▸ **Material provided**:
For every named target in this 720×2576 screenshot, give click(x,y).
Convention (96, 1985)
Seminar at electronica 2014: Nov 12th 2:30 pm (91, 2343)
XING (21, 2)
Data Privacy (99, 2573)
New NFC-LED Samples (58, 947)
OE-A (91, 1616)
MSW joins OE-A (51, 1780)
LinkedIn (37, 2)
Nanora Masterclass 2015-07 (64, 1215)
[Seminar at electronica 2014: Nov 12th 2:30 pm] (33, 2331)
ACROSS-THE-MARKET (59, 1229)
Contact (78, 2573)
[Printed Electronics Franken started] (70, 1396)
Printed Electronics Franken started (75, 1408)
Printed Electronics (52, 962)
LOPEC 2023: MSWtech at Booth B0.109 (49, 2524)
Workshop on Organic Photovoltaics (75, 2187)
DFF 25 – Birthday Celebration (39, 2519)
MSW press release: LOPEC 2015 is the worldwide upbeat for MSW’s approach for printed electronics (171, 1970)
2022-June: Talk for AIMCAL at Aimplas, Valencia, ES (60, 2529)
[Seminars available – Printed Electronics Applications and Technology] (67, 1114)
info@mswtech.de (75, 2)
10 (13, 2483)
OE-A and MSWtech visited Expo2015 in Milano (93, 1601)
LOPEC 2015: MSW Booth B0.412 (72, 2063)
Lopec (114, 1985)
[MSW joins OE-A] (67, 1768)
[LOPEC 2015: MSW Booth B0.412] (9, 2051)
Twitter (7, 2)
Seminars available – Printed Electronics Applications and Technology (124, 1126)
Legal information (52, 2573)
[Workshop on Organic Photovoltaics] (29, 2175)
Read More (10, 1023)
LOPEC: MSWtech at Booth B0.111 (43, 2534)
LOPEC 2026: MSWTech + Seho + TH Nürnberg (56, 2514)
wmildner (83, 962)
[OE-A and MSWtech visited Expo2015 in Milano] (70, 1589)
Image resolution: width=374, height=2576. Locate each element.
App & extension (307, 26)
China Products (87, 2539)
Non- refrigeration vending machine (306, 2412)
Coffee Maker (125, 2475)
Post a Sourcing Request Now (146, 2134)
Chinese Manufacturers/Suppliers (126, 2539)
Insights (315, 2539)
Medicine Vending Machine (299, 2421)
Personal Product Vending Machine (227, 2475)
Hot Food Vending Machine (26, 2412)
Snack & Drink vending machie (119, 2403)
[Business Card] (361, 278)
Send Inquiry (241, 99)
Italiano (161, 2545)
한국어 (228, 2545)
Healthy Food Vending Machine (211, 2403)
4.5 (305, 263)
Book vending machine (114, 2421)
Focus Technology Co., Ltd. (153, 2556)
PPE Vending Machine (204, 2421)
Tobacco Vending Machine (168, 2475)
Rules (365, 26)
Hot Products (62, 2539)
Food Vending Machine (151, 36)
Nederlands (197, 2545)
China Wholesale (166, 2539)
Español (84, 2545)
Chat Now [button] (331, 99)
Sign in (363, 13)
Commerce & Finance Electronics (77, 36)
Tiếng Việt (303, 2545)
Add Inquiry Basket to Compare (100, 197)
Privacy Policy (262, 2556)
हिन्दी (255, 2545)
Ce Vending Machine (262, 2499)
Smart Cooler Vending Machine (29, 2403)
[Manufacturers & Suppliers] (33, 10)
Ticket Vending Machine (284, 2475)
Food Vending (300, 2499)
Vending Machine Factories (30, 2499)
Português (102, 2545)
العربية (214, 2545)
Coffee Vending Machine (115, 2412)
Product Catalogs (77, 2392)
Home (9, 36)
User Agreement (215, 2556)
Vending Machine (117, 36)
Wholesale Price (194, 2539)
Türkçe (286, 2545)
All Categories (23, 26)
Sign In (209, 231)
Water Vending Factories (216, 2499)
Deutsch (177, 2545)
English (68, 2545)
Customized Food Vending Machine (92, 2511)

▸ **Instructions for the task**:
Set down every line of the listing above again, exactly as given.

▸ **Solution to this exercise**:
For every named target in this 720×2576 screenshot, give click(x,y).
Convention (96, 1985)
Seminar at electronica 2014: Nov 12th 2:30 pm (91, 2343)
XING (21, 2)
Data Privacy (99, 2573)
New NFC-LED Samples (58, 947)
OE-A (91, 1616)
MSW joins OE-A (51, 1780)
LinkedIn (37, 2)
Nanora Masterclass 2015-07 (64, 1215)
[Seminar at electronica 2014: Nov 12th 2:30 pm] (33, 2331)
ACROSS-THE-MARKET (59, 1229)
Contact (78, 2573)
[Printed Electronics Franken started] (70, 1396)
Printed Electronics Franken started (75, 1408)
Printed Electronics (52, 962)
LOPEC 2023: MSWtech at Booth B0.109 (49, 2524)
Workshop on Organic Photovoltaics (75, 2187)
DFF 25 – Birthday Celebration (39, 2519)
MSW press release: LOPEC 2015 is the worldwide upbeat for MSW’s approach for printed electronics (171, 1970)
2022-June: Talk for AIMCAL at Aimplas, Valencia, ES (60, 2529)
[Seminars available – Printed Electronics Applications and Technology] (67, 1114)
info@mswtech.de (75, 2)
10 (13, 2483)
OE-A and MSWtech visited Expo2015 in Milano (93, 1601)
LOPEC 2015: MSW Booth B0.412 (72, 2063)
Lopec (114, 1985)
[MSW joins OE-A] (67, 1768)
[LOPEC 2015: MSW Booth B0.412] (9, 2051)
Twitter (7, 2)
Seminars available – Printed Electronics Applications and Technology (124, 1126)
Legal information (52, 2573)
[Workshop on Organic Photovoltaics] (29, 2175)
Read More (10, 1023)
LOPEC: MSWtech at Booth B0.111 (43, 2534)
LOPEC 2026: MSWTech + Seho + TH Nürnberg (56, 2514)
wmildner (83, 962)
[OE-A and MSWtech visited Expo2015 in Milano] (70, 1589)
Image resolution: width=374, height=2576. Locate each element.
App & extension (307, 26)
China Products (87, 2539)
Non- refrigeration vending machine (306, 2412)
Coffee Maker (125, 2475)
Post a Sourcing Request Now (146, 2134)
Chinese Manufacturers/Suppliers (126, 2539)
Insights (315, 2539)
Medicine Vending Machine (299, 2421)
Personal Product Vending Machine (227, 2475)
Hot Food Vending Machine (26, 2412)
Snack & Drink vending machie (119, 2403)
[Business Card] (361, 278)
Send Inquiry (241, 99)
Italiano (161, 2545)
한국어 (228, 2545)
Healthy Food Vending Machine (211, 2403)
4.5 (305, 263)
Book vending machine (114, 2421)
Focus Technology Co., Ltd. (153, 2556)
PPE Vending Machine (204, 2421)
Tobacco Vending Machine (168, 2475)
Rules (365, 26)
Hot Products (62, 2539)
Food Vending Machine (151, 36)
Nederlands (197, 2545)
China Wholesale (166, 2539)
Español (84, 2545)
Chat Now [button] (331, 99)
Sign in (363, 13)
Commerce & Finance Electronics (77, 36)
Tiếng Việt (303, 2545)
Add Inquiry Basket to Compare (100, 197)
Privacy Policy (262, 2556)
हिन्दी (255, 2545)
Ce Vending Machine (262, 2499)
Smart Cooler Vending Machine (29, 2403)
[Manufacturers & Suppliers] (33, 10)
Ticket Vending Machine (284, 2475)
Food Vending (300, 2499)
Vending Machine Factories (30, 2499)
Português (102, 2545)
العربية (214, 2545)
Coffee Vending Machine (115, 2412)
Product Catalogs (77, 2392)
Home (9, 36)
User Agreement (215, 2556)
Vending Machine (117, 36)
Wholesale Price (194, 2539)
Türkçe (286, 2545)
All Categories (23, 26)
Sign In (209, 231)
Water Vending Factories (216, 2499)
Deutsch (177, 2545)
English (68, 2545)
Customized Food Vending Machine (92, 2511)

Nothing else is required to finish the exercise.